Write the data out again exactly, with every picture removed.

[Saved entries]
──────────

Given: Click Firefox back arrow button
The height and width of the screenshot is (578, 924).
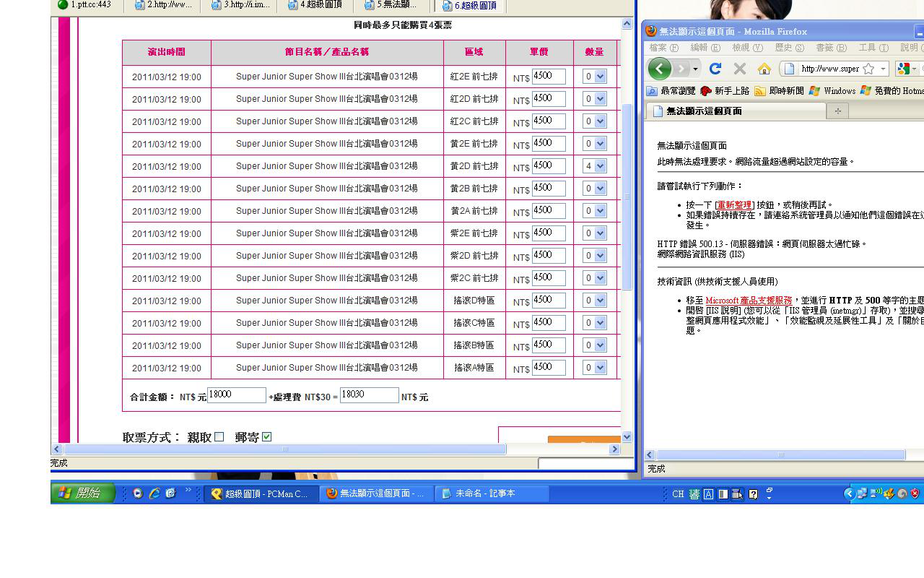Looking at the screenshot, I should (x=659, y=69).
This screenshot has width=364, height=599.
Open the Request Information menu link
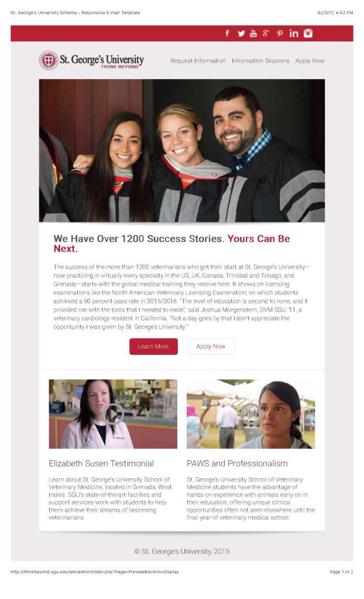coord(198,61)
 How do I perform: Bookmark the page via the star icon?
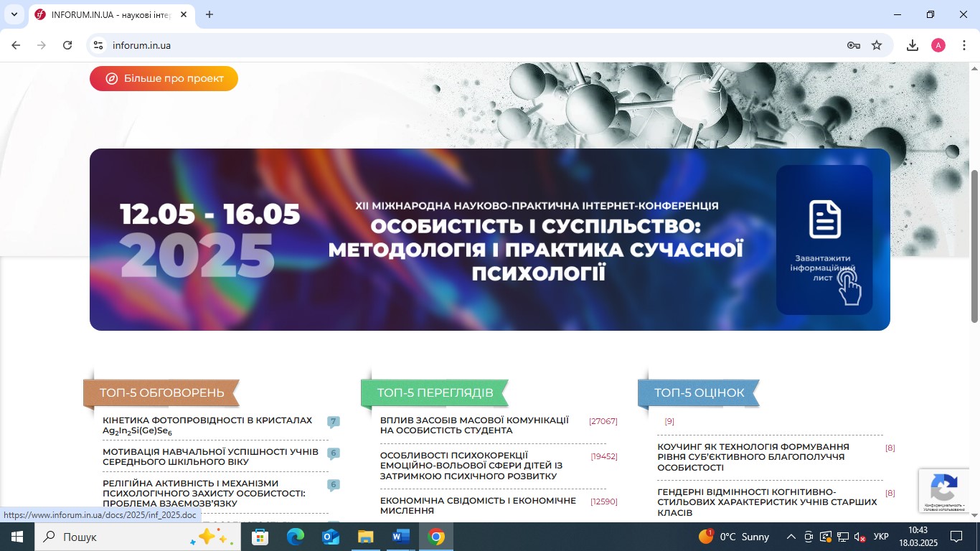pos(877,44)
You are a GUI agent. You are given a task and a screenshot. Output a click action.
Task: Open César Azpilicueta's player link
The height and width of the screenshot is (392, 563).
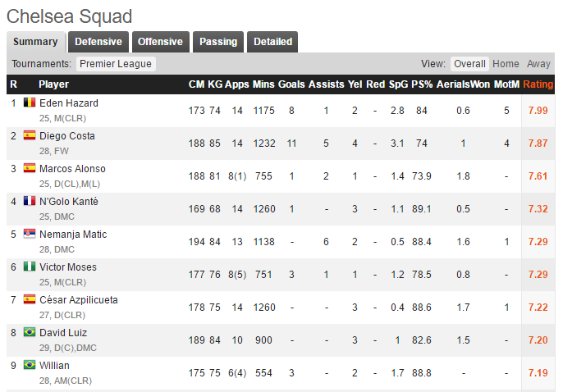click(x=78, y=300)
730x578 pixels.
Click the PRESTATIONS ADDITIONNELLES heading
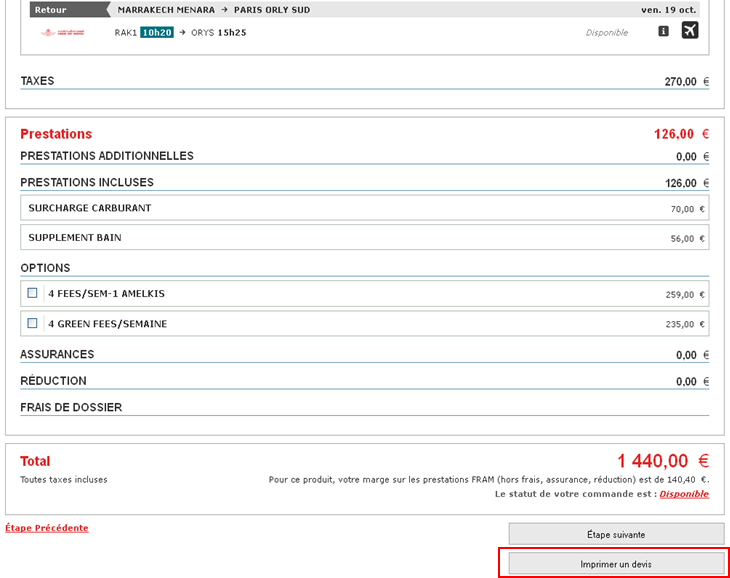tap(107, 156)
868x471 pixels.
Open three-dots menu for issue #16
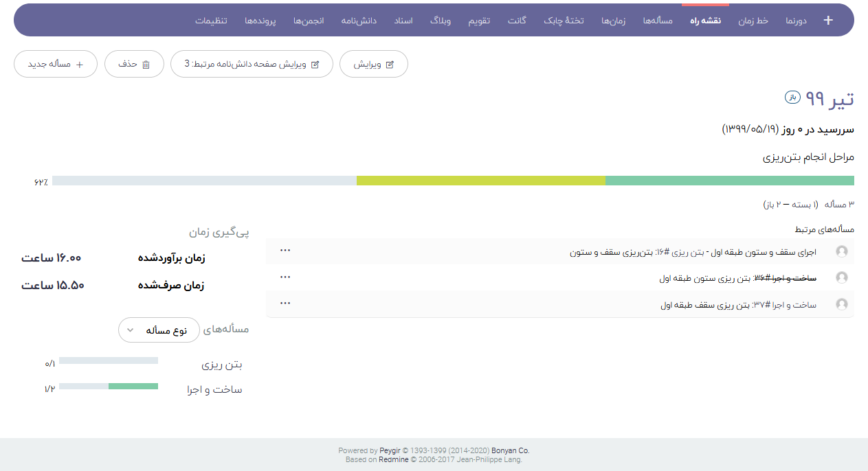[x=285, y=250]
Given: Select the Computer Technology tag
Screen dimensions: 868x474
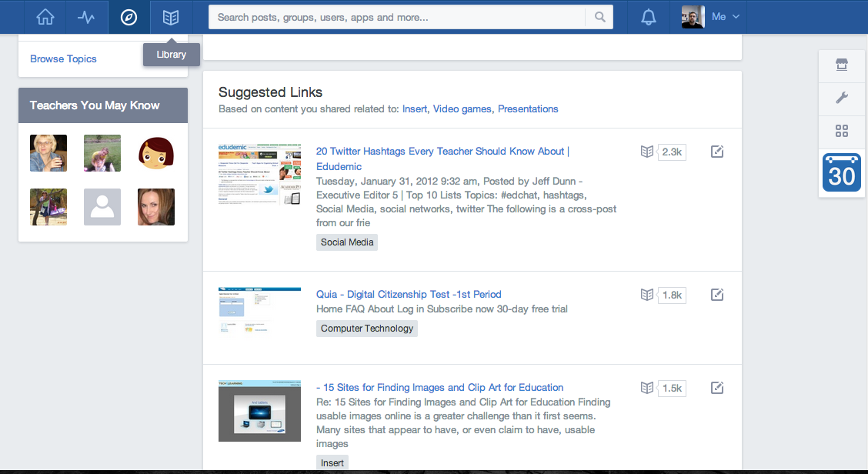Looking at the screenshot, I should [367, 329].
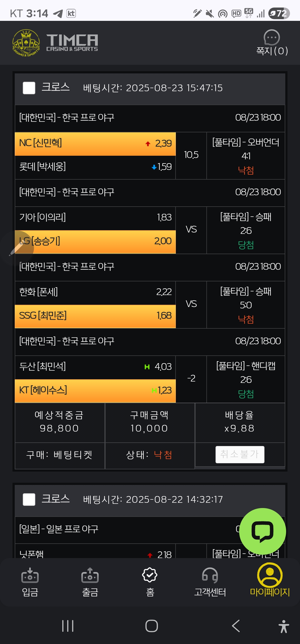Tap the TIMCA casino logo
Viewport: 300px width, 644px height.
[x=55, y=43]
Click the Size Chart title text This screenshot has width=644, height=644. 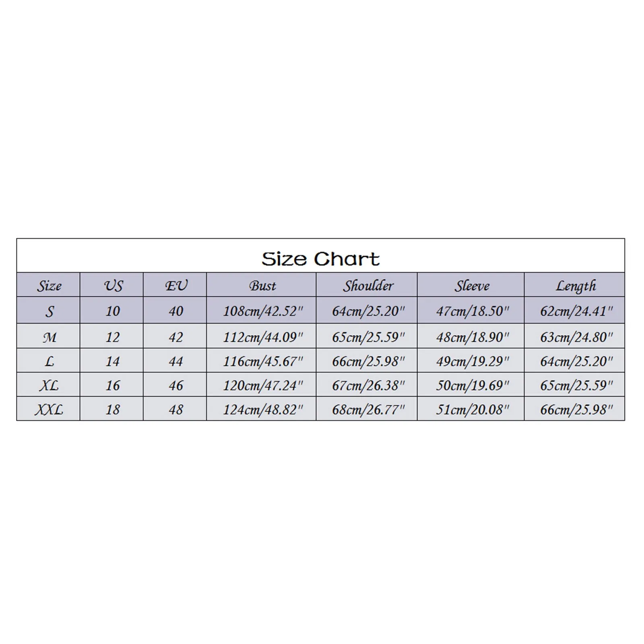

──────────

* Result below *
Given: Click Firefox back arrow button
The height and width of the screenshot is (578, 924).
Looking at the screenshot, I should (x=659, y=69).
This screenshot has width=364, height=599.
Open the Request Information menu link
coord(198,61)
 How do I perform: Bookmark the page via the star icon?
pos(877,44)
You are a GUI agent. You are given a task and a screenshot. Output a click action.
Task: Open César Azpilicueta's player link
The height and width of the screenshot is (392, 563).
click(x=78, y=300)
730x578 pixels.
Click the PRESTATIONS ADDITIONNELLES heading
tap(107, 156)
868x471 pixels.
Open three-dots menu for issue #16
[x=285, y=250]
Given: Select the Computer Technology tag
Screen dimensions: 868x474
Looking at the screenshot, I should [367, 329].
Tap the TIMCA casino logo
Viewport: 300px width, 644px height.
[x=55, y=43]
Click the Size Chart title text This screenshot has width=644, height=644. 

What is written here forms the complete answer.